> _OPGESLAGEN GEGEVENS_:
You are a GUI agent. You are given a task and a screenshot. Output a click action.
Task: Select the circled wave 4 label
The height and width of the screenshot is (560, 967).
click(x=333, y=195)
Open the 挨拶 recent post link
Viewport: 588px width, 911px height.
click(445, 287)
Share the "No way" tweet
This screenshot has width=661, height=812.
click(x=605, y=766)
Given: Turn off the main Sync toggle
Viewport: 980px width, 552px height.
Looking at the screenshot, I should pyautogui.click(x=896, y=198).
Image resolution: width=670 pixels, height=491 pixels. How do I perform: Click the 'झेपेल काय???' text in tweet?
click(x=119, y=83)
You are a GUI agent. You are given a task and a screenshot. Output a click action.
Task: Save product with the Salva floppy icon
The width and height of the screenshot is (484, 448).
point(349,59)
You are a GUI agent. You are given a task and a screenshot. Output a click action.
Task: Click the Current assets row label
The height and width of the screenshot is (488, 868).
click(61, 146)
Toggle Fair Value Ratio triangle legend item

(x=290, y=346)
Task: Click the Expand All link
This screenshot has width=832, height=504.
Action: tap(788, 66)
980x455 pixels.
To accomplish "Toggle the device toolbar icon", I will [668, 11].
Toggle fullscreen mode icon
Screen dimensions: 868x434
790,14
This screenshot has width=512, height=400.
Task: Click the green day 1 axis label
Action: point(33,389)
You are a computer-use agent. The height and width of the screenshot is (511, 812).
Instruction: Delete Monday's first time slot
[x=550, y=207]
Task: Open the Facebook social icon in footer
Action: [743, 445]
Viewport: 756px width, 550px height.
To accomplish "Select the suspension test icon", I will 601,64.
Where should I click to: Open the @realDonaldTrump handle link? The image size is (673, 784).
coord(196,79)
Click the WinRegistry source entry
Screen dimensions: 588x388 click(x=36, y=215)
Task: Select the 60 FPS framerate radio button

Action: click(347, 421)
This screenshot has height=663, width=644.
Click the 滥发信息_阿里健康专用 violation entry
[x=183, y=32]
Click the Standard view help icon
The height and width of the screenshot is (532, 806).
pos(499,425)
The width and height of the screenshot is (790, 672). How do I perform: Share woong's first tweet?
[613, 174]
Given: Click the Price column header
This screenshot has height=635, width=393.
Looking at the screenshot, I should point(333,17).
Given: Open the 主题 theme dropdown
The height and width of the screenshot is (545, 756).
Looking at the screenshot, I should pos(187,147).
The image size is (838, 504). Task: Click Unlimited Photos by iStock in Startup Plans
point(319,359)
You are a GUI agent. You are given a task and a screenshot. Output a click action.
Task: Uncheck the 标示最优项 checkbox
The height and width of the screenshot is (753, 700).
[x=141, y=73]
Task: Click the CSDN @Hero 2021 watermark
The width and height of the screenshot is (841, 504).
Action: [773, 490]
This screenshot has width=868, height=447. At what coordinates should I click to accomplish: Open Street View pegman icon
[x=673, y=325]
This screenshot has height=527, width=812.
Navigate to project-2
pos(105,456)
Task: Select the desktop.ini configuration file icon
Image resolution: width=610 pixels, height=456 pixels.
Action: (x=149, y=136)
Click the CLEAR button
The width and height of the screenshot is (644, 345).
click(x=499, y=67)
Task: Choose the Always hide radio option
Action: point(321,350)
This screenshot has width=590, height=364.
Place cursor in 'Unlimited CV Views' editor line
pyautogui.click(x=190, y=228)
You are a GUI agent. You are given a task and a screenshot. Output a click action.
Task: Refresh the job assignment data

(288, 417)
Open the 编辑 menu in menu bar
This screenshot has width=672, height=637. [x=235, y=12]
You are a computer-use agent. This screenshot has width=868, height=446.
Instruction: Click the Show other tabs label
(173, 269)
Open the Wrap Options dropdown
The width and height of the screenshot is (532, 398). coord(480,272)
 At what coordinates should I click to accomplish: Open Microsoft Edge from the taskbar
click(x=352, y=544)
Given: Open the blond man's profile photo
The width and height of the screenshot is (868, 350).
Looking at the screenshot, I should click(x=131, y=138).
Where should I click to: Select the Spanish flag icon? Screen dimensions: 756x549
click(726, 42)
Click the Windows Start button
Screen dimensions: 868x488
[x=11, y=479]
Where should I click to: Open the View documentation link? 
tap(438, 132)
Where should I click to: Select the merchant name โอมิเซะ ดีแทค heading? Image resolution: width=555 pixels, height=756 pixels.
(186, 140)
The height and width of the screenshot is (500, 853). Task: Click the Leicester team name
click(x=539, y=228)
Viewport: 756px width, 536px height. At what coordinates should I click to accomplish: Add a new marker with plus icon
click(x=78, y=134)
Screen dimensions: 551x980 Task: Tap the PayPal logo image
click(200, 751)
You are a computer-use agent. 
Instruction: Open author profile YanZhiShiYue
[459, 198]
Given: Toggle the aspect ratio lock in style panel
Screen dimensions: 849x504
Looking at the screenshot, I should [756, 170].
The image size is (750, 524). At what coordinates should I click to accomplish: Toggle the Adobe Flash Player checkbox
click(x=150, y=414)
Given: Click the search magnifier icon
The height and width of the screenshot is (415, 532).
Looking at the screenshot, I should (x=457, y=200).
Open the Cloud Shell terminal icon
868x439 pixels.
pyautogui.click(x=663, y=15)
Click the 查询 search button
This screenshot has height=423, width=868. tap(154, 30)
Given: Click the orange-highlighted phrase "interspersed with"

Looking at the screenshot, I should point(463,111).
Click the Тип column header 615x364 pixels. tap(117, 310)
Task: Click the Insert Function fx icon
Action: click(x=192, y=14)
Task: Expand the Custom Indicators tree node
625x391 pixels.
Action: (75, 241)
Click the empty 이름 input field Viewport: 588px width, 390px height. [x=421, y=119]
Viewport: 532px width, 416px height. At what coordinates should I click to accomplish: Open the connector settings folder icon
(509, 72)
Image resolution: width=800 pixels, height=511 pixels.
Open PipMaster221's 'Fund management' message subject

> _DOE DIT_:
Orden alle regels van de lijst hierboven als een Markdown-tabel met de kolommen Nr en Regel, met het rijnummer in Nr en de regel zelf in Regel. Laat lege regels weg.

> _UITVOER_:
| Nr | Regel |
|---|---|
| 1 | You are a GUI agent. You are given a task and a screenshot. Output a click action. |
| 2 | Task: Select the circled wave 4 label |
| 3 | The height and width of the screenshot is (560, 967). |
| 4 | click(x=333, y=195) |
| 5 | Open the 挨拶 recent post link |
| 6 | Viewport: 588px width, 911px height. |
| 7 | click(445, 287) |
| 8 | Share the "No way" tweet |
| 9 | This screenshot has width=661, height=812. |
| 10 | click(x=605, y=766) |
| 11 | Given: Turn off the main Sync toggle |
| 12 | Viewport: 980px width, 552px height. |
| 13 | Looking at the screenshot, I should pyautogui.click(x=896, y=198). |
| 14 | Image resolution: width=670 pixels, height=491 pixels. How do I perform: Click the 'झेपेल काय???' text in tweet? |
| 15 | click(x=119, y=83) |
| 16 | You are a GUI agent. You are given a task and a screenshot. Output a click action. |
| 17 | Task: Save product with the Salva floppy icon |
| 18 | The width and height of the screenshot is (484, 448). |
| 19 | point(349,59) |
| 20 | You are a GUI agent. You are given a task and a screenshot. Output a click action. |
| 21 | Task: Click the Current assets row label |
| 22 | The height and width of the screenshot is (488, 868). |
| 23 | click(61, 146) |
| 24 | Toggle Fair Value Ratio triangle legend item |
| 25 | (x=290, y=346) |
| 26 | Task: Click the Expand All link |
| 27 | This screenshot has width=832, height=504. |
| 28 | Action: tap(788, 66) |
| 29 | 980x455 pixels. |
| 30 | To accomplish "Toggle the device toolbar icon", I will [668, 11]. |
| 31 | Toggle fullscreen mode icon |
| 32 | Screen dimensions: 868x434 |
| 33 | 790,14 |
| 34 | This screenshot has width=512, height=400. |
| 35 | Task: Click the green day 1 axis label |
| 36 | Action: point(33,389) |
| 37 | You are a computer-use agent. The height and width of the screenshot is (511, 812). |
| 38 | Instruction: Delete Monday's first time slot |
| 39 | [x=550, y=207] |
| 40 | Task: Open the Facebook social icon in footer |
| 41 | Action: [743, 445] |
| 42 | Viewport: 756px width, 550px height. |
| 43 | To accomplish "Select the suspension test icon", I will 601,64. |
| 44 | Where should I click to: Open the @realDonaldTrump handle link? The image size is (673, 784). |
| 45 | coord(196,79) |
| 46 | Click the WinRegistry source entry |
| 47 | Screen dimensions: 588x388 click(x=36, y=215) |
| 48 | Task: Select the 60 FPS framerate radio button |
| 49 | Action: click(347, 421) |
| 50 | This screenshot has height=663, width=644. |
| 51 | Click the 滥发信息_阿里健康专用 violation entry |
| 52 | [x=183, y=32] |
| 53 | Click the Standard view help icon |
| 54 | The height and width of the screenshot is (532, 806). |
| 55 | pos(499,425) |
| 56 | The width and height of the screenshot is (790, 672). How do I perform: Share woong's first tweet? |
| 57 | [613, 174] |
| 58 | Given: Click the Price column header |
| 59 | This screenshot has height=635, width=393. |
| 60 | Looking at the screenshot, I should point(333,17). |
| 61 | Given: Open the 主题 theme dropdown |
| 62 | The height and width of the screenshot is (545, 756). |
| 63 | Looking at the screenshot, I should pos(187,147). |
| 64 | The image size is (838, 504). Task: Click Unlimited Photos by iStock in Startup Plans |
| 65 | point(319,359) |
| 66 | You are a GUI agent. You are given a task and a screenshot. Output a click action. |
| 67 | Task: Uncheck the 标示最优项 checkbox |
| 68 | The height and width of the screenshot is (753, 700). |
| 69 | [x=141, y=73] |
| 70 | Task: Click the CSDN @Hero 2021 watermark |
| 71 | The width and height of the screenshot is (841, 504). |
| 72 | Action: [773, 490] |
| 73 | This screenshot has width=868, height=447. At what coordinates should I click to accomplish: Open Street View pegman icon |
| 74 | [x=673, y=325] |
| 75 | This screenshot has height=527, width=812. |
| 76 | Navigate to project-2 |
| 77 | pos(105,456) |
| 78 | Task: Select the desktop.ini configuration file icon |
| 79 | Image resolution: width=610 pixels, height=456 pixels. |
| 80 | Action: (x=149, y=136) |
| 81 | Click the CLEAR button |
| 82 | The width and height of the screenshot is (644, 345). |
| 83 | click(x=499, y=67) |
| 84 | Task: Choose the Always hide radio option |
| 85 | Action: point(321,350) |
| 86 | This screenshot has width=590, height=364. |
| 87 | Place cursor in 'Unlimited CV Views' editor line |
| 88 | pyautogui.click(x=190, y=228) |
| 89 | You are a GUI agent. You are given a task and a screenshot. Output a click action. |
| 90 | Task: Refresh the job assignment data |
| 91 | (288, 417) |
| 92 | Open the 编辑 menu in menu bar |
| 93 | This screenshot has width=672, height=637. [x=235, y=12] |
| 94 | You are a computer-use agent. This screenshot has width=868, height=446. |
| 95 | Instruction: Click the Show other tabs label |
| 96 | (173, 269) |
| 97 | Open the Wrap Options dropdown |
| 98 | The width and height of the screenshot is (532, 398). coord(480,272) |
| 99 |  At what coordinates should I click to accomplish: Open Microsoft Edge from the taskbar |
| 100 | click(x=352, y=544) |
| 101 | Given: Open the blond man's profile photo |
| 102 | The width and height of the screenshot is (868, 350). |
| 103 | Looking at the screenshot, I should click(x=131, y=138). |
| 104 | Where should I click to: Select the Spanish flag icon? Screen dimensions: 756x549 |
| 105 | click(726, 42) |
| 106 | Click the Windows Start button |
| 107 | Screen dimensions: 868x488 |
| 108 | [x=11, y=479] |
| 109 | Where should I click to: Open the View documentation link?  |
| 110 | tap(438, 132) |
| 111 | Where should I click to: Select the merchant name โอมิเซะ ดีแทค heading? Image resolution: width=555 pixels, height=756 pixels. |
| 112 | (186, 140) |
| 113 | The height and width of the screenshot is (500, 853). Task: Click the Leicester team name |
| 114 | click(x=539, y=228) |
| 115 | Viewport: 756px width, 536px height. At what coordinates should I click to accomplish: Add a new marker with plus icon |
| 116 | click(x=78, y=134) |
| 117 | Screen dimensions: 551x980 Task: Tap the PayPal logo image |
| 118 | click(200, 751) |
| 119 | You are a computer-use agent.  |
| 120 | Instruction: Open author profile YanZhiShiYue |
| 121 | [459, 198] |
| 122 | Given: Toggle the aspect ratio lock in style panel |
| 123 | Screen dimensions: 849x504 |
| 124 | Looking at the screenshot, I should [756, 170]. |
| 125 | The image size is (750, 524). At what coordinates should I click to accomplish: Toggle the Adobe Flash Player checkbox |
| 126 | click(x=150, y=414) |
| 127 | Given: Click the search magnifier icon |
| 128 | The height and width of the screenshot is (415, 532). |
| 129 | Looking at the screenshot, I should (x=457, y=200). |
| 130 | Open the Cloud Shell terminal icon |
| 131 | 868x439 pixels. |
| 132 | pyautogui.click(x=663, y=15) |
| 133 | Click the 查询 search button |
| 134 | This screenshot has height=423, width=868. tap(154, 30) |
| 135 | Given: Click the orange-highlighted phrase "interspersed with" |
| 136 | Looking at the screenshot, I should point(463,111). |
| 137 | Click the Тип column header 615x364 pixels. tap(117, 310) |
| 138 | Task: Click the Insert Function fx icon |
| 139 | Action: click(x=192, y=14) |
| 140 | Task: Expand the Custom Indicators tree node |
| 141 | 625x391 pixels. |
| 142 | Action: (75, 241) |
| 143 | Click the empty 이름 input field Viewport: 588px width, 390px height. [x=421, y=119] |
| 144 | Viewport: 532px width, 416px height. At what coordinates should I click to accomplish: Open the connector settings folder icon |
| 145 | (509, 72) |
| 146 | Image resolution: width=800 pixels, height=511 pixels. |
| 147 | Open PipMaster221's 'Fund management' message subject |